Rather than go into the equations that govern how LSTMs are fit, analogy is a useful tool to quickly get a handle on how they work.

We use networks with one input layer, one hidden layer, and one output layer… The (fully) self-connected hidden layer contains memory cells and corresponding gate units…



Each memory cell’s internal architecture guarantees constant error ow within its constant error carrousel CEC… This represents the basis for bridging very long time lags. Two gate units learn to open and close access to error ow within each memory cell’s CEC.
The multiplicative input gate affords protection of the CEC from perturbation by irrelevant inputs. Likewise, the multiplicative output gate protects other units from perturbation by currently irrelevant memory contents.

— Sepp Hochreiter and Jurgen Schmidhuber, Long
Short-Term Memory, 1997.

Multiple analogies can help to give purchase on what differentiates LSTMs from traditional neural networks comprised of simple neurons.

The Long Short Term Memory architecture was motivated by an analysis of error flow in existing RNNs which found that long time lags were inaccessible to existing architectures, because backpropagated error either blows up or decays exponentially.

An LSTM layer consists of a set of recurrently connected blocks, known as memory blocks. These blocks can be thought of as a differentiable version of the memory chips in a digital computer. Each one contains one or more recurrently connected memory cells and
three multiplicative units – the input, output and forget gates – that provide continuous analogues of write, read and reset operations for the cells. … The net can only interact with the cells via the gates.

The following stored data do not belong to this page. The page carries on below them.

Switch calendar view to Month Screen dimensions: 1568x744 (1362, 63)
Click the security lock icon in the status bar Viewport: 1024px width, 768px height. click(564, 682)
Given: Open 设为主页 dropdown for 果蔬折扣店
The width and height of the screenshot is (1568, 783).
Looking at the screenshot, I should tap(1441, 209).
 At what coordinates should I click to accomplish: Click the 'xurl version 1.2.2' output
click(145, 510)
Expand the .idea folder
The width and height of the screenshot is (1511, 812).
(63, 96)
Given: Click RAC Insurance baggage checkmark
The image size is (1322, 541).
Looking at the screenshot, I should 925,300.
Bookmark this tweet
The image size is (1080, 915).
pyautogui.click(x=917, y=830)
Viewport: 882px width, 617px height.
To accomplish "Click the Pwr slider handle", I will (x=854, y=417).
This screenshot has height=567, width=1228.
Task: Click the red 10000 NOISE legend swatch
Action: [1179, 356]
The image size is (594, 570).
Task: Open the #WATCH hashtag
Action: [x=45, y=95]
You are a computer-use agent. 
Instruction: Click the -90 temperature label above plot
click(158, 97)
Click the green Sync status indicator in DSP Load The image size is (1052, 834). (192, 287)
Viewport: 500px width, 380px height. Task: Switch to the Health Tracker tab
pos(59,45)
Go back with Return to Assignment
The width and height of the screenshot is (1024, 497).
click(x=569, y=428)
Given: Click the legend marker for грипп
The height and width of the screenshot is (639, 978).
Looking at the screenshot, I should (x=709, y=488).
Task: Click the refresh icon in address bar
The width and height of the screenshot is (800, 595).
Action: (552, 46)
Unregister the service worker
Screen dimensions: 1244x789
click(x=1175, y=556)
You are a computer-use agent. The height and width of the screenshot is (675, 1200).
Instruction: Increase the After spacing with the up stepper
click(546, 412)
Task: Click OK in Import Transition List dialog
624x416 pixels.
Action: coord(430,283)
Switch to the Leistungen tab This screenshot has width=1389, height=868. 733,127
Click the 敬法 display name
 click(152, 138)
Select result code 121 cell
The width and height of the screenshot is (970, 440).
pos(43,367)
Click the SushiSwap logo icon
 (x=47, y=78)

— Alex Graves, et al., Framewise
Phoneme Classification with Bidirectional LSTM and Other Neural Network Architectures, 2005.

It is interesting to note, that even after more than 20 years, the simple (or vanilla) LSTM may still be the best place to start when applying the technique.

The most commonly used LSTM architecture (vanilla LSTM) performs reasonably well on various datasets…

Learning rate and network size are the most crucial tunable LSTM hyperparameters …

… This implies that the hyperparameters can be tuned independently. In particular, the learning rate can be calibrated first using a fairly small network, thus saving a lot of experimentation time.

— Klaus Greff, et al., LSTM: A Search Space Odyssey, 2015


What are LSTM Applications?

It is important to get a handle on exactly what type of sequence learning problems that LSTMs are suitable to address.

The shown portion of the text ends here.